Data extracted from a collection:
▼

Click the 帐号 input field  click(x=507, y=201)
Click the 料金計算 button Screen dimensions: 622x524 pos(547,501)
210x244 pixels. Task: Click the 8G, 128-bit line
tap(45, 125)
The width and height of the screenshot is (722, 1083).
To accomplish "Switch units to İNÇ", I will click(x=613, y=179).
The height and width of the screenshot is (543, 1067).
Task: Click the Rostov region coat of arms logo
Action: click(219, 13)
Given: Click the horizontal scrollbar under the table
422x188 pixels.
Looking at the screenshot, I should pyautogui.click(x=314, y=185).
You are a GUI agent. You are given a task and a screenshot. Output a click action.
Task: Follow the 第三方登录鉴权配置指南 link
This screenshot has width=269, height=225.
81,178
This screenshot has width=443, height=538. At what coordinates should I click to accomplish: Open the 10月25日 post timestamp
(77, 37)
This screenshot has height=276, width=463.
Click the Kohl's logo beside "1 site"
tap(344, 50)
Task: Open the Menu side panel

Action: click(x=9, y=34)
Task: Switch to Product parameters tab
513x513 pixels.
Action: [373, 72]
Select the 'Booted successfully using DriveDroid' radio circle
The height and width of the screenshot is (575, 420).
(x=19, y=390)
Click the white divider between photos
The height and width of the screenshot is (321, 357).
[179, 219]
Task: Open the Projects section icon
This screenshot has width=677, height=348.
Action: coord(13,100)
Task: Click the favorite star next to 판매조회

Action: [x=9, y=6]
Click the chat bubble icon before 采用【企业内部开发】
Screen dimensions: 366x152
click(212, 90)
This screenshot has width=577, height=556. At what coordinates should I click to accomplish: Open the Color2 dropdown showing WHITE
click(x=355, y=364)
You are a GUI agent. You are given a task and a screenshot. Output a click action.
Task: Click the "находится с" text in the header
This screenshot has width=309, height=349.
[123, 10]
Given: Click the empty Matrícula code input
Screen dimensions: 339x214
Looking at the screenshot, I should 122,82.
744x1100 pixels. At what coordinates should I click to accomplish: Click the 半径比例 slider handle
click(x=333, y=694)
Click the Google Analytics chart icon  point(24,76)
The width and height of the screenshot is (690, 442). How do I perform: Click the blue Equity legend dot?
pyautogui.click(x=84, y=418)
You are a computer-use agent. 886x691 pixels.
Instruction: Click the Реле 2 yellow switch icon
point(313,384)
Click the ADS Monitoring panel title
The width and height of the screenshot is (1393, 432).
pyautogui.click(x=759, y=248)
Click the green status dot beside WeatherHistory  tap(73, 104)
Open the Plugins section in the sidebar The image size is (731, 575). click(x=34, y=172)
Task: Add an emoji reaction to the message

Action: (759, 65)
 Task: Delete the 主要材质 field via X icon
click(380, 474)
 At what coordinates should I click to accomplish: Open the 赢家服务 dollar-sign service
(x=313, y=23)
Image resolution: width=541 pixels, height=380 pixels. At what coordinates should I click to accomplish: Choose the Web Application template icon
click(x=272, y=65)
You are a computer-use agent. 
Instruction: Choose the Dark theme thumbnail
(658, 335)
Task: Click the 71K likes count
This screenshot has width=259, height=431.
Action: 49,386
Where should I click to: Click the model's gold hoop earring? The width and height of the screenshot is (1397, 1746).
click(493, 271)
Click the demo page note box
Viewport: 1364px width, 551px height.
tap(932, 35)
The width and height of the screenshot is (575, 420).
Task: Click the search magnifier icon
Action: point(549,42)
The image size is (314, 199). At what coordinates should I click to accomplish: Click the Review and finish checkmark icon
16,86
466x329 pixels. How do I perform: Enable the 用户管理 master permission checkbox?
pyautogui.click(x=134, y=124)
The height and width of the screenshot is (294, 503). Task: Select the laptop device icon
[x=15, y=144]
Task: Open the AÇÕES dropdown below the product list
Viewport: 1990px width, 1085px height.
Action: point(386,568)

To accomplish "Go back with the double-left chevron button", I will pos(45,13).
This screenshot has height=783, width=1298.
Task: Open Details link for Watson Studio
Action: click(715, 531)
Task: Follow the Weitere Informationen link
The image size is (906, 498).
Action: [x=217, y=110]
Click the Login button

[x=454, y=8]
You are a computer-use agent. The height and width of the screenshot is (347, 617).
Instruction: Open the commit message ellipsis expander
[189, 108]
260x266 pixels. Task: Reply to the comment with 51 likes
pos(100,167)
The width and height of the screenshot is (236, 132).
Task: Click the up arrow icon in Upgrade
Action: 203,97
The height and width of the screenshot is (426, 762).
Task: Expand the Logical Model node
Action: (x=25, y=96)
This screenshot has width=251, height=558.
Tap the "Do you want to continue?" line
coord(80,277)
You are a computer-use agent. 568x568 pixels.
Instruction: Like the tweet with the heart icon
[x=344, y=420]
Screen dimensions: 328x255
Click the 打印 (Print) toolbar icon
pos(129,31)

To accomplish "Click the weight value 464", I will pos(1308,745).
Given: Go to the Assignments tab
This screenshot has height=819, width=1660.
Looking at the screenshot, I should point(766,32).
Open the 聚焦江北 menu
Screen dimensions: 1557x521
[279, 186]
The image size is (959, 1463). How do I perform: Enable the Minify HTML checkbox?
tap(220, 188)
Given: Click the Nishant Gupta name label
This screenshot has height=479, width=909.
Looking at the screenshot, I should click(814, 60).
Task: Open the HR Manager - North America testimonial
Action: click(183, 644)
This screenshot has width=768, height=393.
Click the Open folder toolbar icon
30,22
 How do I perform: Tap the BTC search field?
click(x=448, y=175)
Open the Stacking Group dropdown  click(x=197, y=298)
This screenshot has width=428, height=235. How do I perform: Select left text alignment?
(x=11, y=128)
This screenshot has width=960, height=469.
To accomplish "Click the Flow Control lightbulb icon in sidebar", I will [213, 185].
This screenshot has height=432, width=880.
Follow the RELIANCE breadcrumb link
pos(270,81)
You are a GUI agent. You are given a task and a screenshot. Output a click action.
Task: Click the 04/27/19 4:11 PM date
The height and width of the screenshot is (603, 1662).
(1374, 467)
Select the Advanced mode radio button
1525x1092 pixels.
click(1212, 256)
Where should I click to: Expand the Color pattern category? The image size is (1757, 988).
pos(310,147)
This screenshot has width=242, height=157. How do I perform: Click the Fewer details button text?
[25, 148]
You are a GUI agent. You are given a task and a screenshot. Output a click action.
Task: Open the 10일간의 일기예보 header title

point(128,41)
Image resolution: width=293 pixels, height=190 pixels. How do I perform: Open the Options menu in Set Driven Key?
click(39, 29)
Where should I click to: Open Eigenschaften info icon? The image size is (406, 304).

▲

» **Objective**:
Pick out each line of the items above that contains the word "section", and copy those lines.

» **Complete answer**:
Task: Open the Projects section icon
Open the Plugins section in the sidebar The image size is (731, 575). click(x=34, y=172)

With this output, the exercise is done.